*** PROVIDED ENTRIES ***

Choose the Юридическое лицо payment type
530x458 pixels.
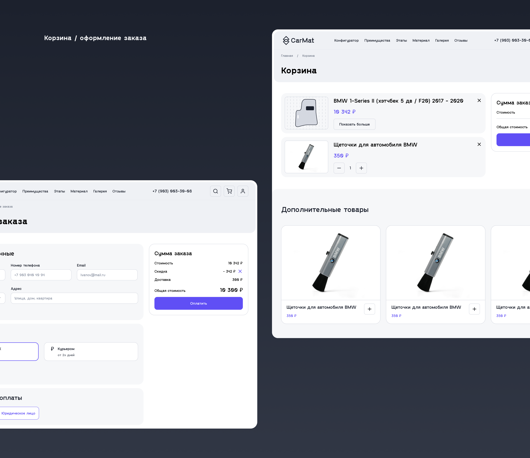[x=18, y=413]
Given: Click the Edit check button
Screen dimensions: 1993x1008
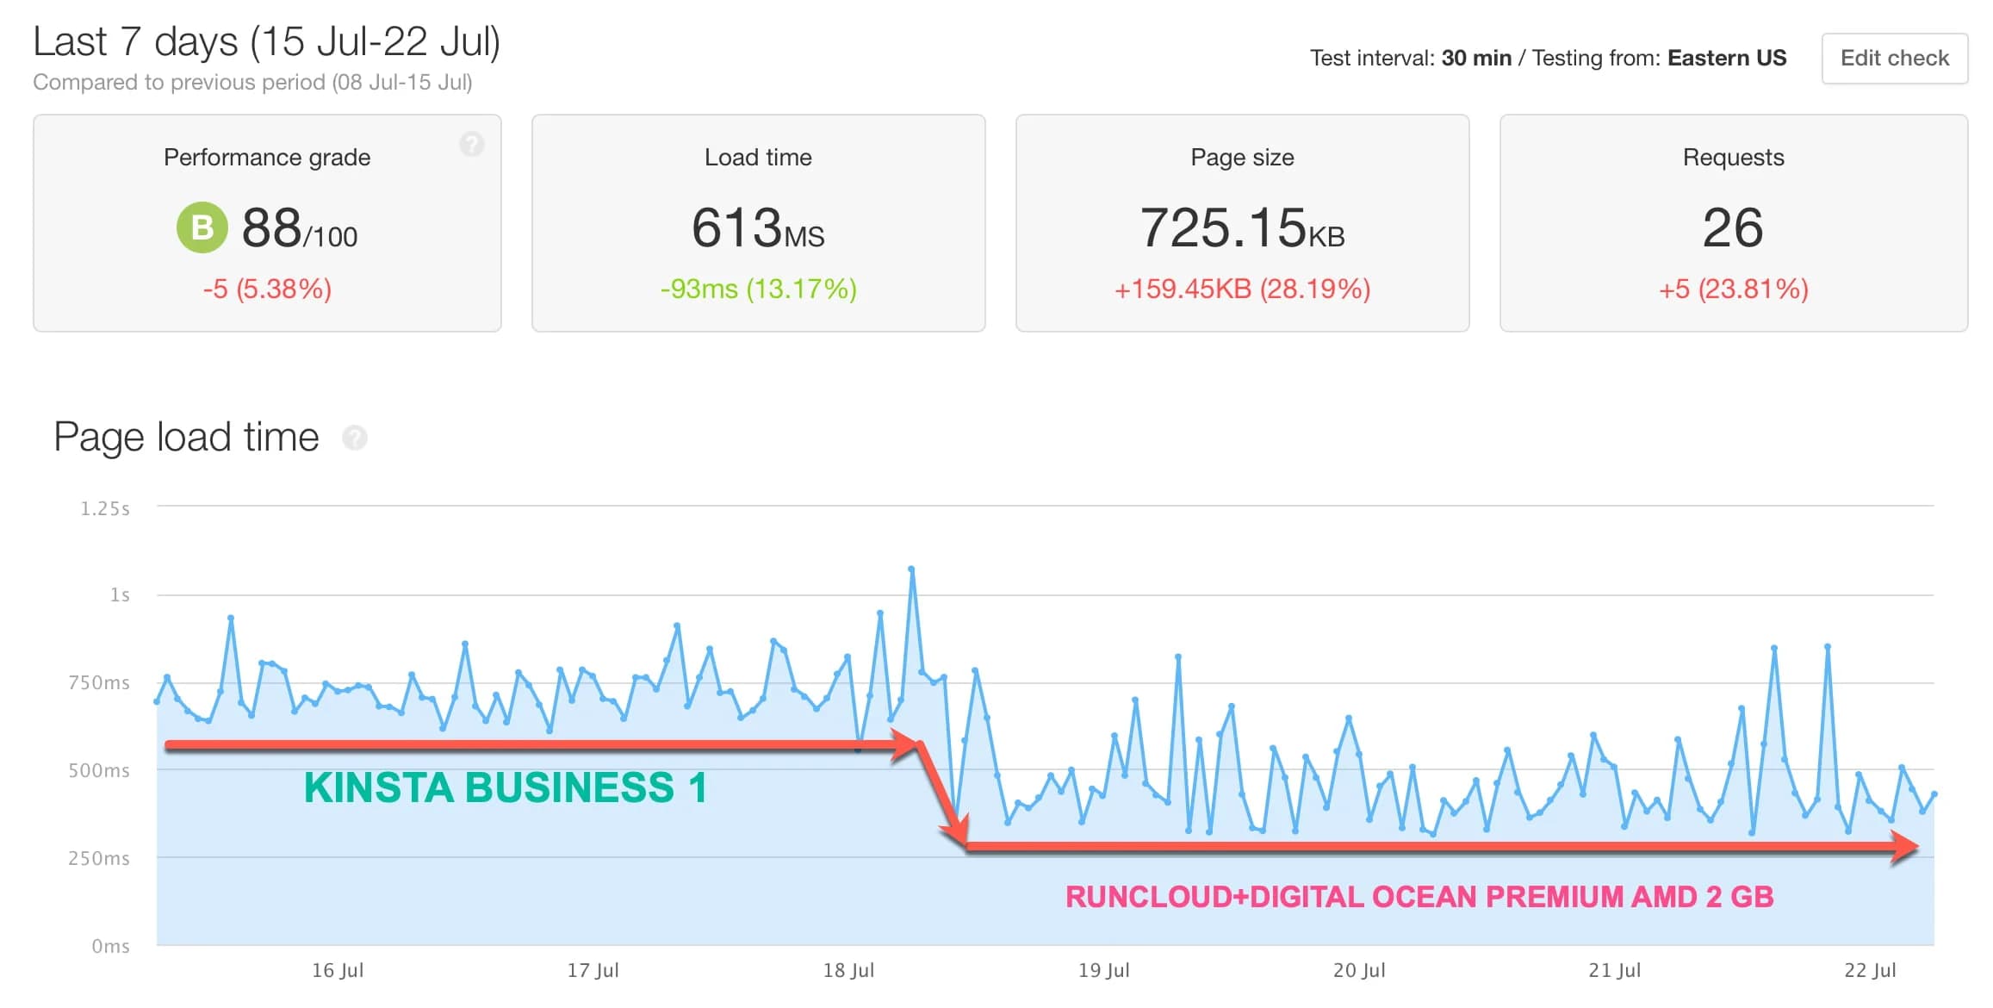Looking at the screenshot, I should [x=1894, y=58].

*** End of PROVIDED ENTRIES ***

INSTRUCTIONS FOR THE TASK:
The expected output is every line from the line where "Given: Click the Edit check button" appears to the final line of the material, unchanged and with no pictures.

SOLUTION TO THE PROBLEM:
Given: Click the Edit check button
Screen dimensions: 1993x1008
Looking at the screenshot, I should [x=1894, y=58].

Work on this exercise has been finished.